To explain the numbers: Suppose the host chooses $2$ and the chooser chooses $1$. This means that the new options are now $[2,3]$, which is identical to the $[1,2]$ game. Therefore, the expected payoff for the chooser is $P^c_2-1$; the chooser loses \$1 for making an incorrect guess and then receives the expected payoff for the result of the 2x2 game, i.e. $P^c_2$.

Since we already know these expected numbers, we can substitute them:

	1	2	3
1	$(0,0)$	$(+1,-1)$	$(+1.5,-1.5)$
2	$(+1.5,-1.5)$	$(0,0)$	$(+1.5,-1.5)$
3	$(+1.5,-1.5)$	$(+1,-1)$	$(0,0)$

Usually these types of systems are solved by framing it as a system of equations, or using a solver to generate an approximate solution.
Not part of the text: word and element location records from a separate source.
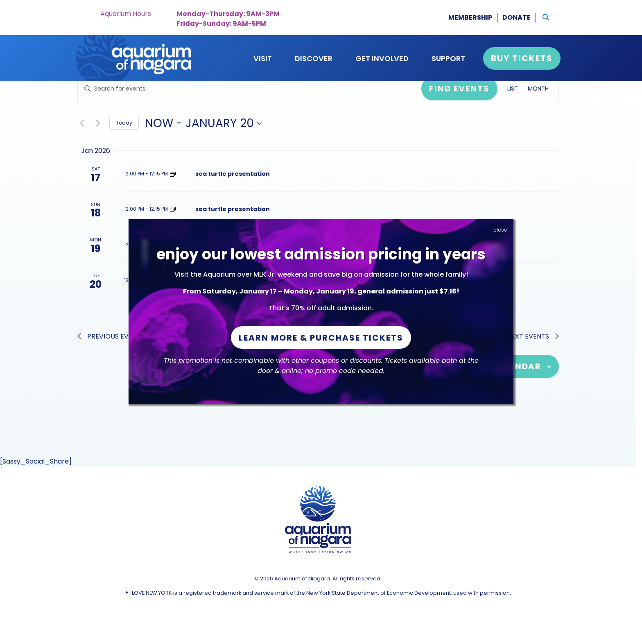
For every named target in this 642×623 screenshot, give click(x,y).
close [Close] (500, 229)
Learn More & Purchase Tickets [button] (321, 337)
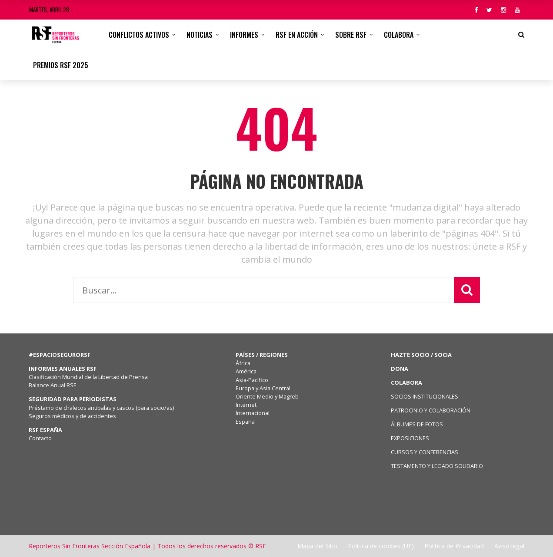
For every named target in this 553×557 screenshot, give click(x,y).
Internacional (253, 413)
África (243, 363)
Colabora (398, 35)
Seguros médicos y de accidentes (74, 416)
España (245, 421)
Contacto (40, 438)
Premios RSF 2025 (60, 65)
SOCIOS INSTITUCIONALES (424, 396)
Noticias (200, 35)
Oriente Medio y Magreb (267, 396)
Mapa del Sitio (317, 546)
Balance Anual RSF (52, 385)
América (246, 371)
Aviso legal (509, 546)
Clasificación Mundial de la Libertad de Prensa (88, 377)
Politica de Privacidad (454, 546)
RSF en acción (297, 35)
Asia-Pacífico (252, 380)
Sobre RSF (350, 35)
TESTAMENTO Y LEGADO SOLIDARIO (437, 466)
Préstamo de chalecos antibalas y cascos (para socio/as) (101, 408)
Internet (246, 405)
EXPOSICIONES (410, 438)
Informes (244, 35)
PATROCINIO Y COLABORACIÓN (430, 410)
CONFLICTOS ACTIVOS (139, 35)
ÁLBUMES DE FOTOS (417, 424)
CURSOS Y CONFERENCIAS (424, 452)
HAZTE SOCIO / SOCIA (421, 355)
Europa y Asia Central (263, 388)
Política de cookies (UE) (381, 546)
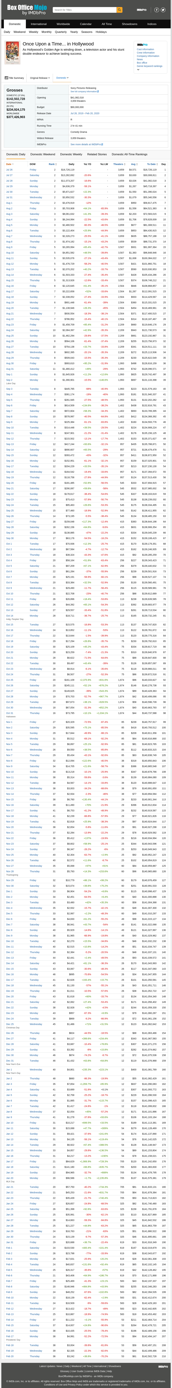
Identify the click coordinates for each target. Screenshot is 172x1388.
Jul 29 (9, 186)
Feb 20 (10, 1356)
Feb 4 (9, 1264)
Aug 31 (10, 369)
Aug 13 (10, 269)
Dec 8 (9, 930)
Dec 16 (10, 974)
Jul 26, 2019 (77, 113)
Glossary (64, 1371)
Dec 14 (10, 963)
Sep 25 (10, 510)
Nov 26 (10, 860)
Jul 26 (9, 169)
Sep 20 (10, 483)
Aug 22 (10, 319)
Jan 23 (9, 1198)
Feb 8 (9, 1286)
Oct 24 (9, 674)
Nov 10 (10, 771)
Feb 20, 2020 (92, 113)
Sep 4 (9, 394)
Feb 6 (9, 1275)
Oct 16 (9, 630)
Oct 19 (9, 646)
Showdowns (129, 24)
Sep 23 (10, 499)
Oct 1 (9, 543)
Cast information (145, 49)
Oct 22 (9, 663)
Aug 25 (10, 335)
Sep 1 (9, 374)
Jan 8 (9, 1111)
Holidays (101, 32)
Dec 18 (10, 985)
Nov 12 (10, 783)
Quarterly (61, 32)
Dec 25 (10, 1024)
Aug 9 (9, 247)
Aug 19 (10, 302)
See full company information (85, 91)
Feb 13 (10, 1314)
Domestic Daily (15, 154)
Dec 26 (10, 1033)
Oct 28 (9, 696)
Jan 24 (9, 1203)
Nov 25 (10, 854)
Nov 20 (10, 827)
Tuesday (34, 191)
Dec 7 (9, 924)
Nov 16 (10, 805)
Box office (142, 62)
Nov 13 (10, 788)
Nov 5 (9, 744)
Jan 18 (9, 1167)
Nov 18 (10, 816)
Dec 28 (10, 1044)
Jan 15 (9, 1150)
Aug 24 (10, 330)
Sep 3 (9, 388)
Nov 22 (10, 838)
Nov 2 (9, 727)
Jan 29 (9, 1231)
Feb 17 (10, 1336)
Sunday (34, 180)
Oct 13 (9, 610)
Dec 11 (10, 946)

Most of this is a lot of annoying work and fairly complicated; fortunately, nashpy exists and provides a really nice set of tools for analyzing simultaneous games:

>> import numpy as np
>> import nashpy as nash
>> # write the payoffs for the host
>> A = np.matrix([[0,1,1.5],[1.5,0,1.5],[1.5,1,0]])
>> g = nash.Game(A)
>> print(g)
Zero sum game with payoff matrices:

Row player:
[[0.  1.  1.5]
 [1.5 0.  1.5]
 [1.5 1.  0. ]]

Column player:
[[-0.  -1.  -1.5]
 [-1.5 -0.  -1.5]
 [-1.5 -1.  -0. ]]
>> nash_eq = next(g.support_enumeration())
>> # this is the mixed strategy for the host and the guest
>> print(nash_eq)
(array([0.42857143, 0.14285714, 0.42857143]), array([0.28571429, 0.42857143, 0.28571429]))
>> # the host's mixed strategy as a fraction is [3/7, 1/7, 3/7]
>> # this is the expected reward for the host for each action
>> np.matmul(nash_eq[0][np.newaxis], A)
matrix([[0.85714286],
        [0.85714286],
        [0.85714286]])
>> # so the value of this game is 0.85714286, or about 6/7 for the host
>> # since this is zero sum, the value for the guesser is -0.85714286

Using this, I’ve written a small piece of logic that would in theory calculate the expected payoff for a generic game guessing for the range $[1,n]$:

from dataclasses import dataclass
import numpy as np
import nashpy as nash
import itertools


@dataclass(frozen=True)
class Payoff:
    host: float

    # the game is zero-sum, so it'll always be negative of the host
    @property
    def guest(self) -> float:
        return -self.host

    nash_eqs: list[tuple[(np.ndarray, np.ndarray)]]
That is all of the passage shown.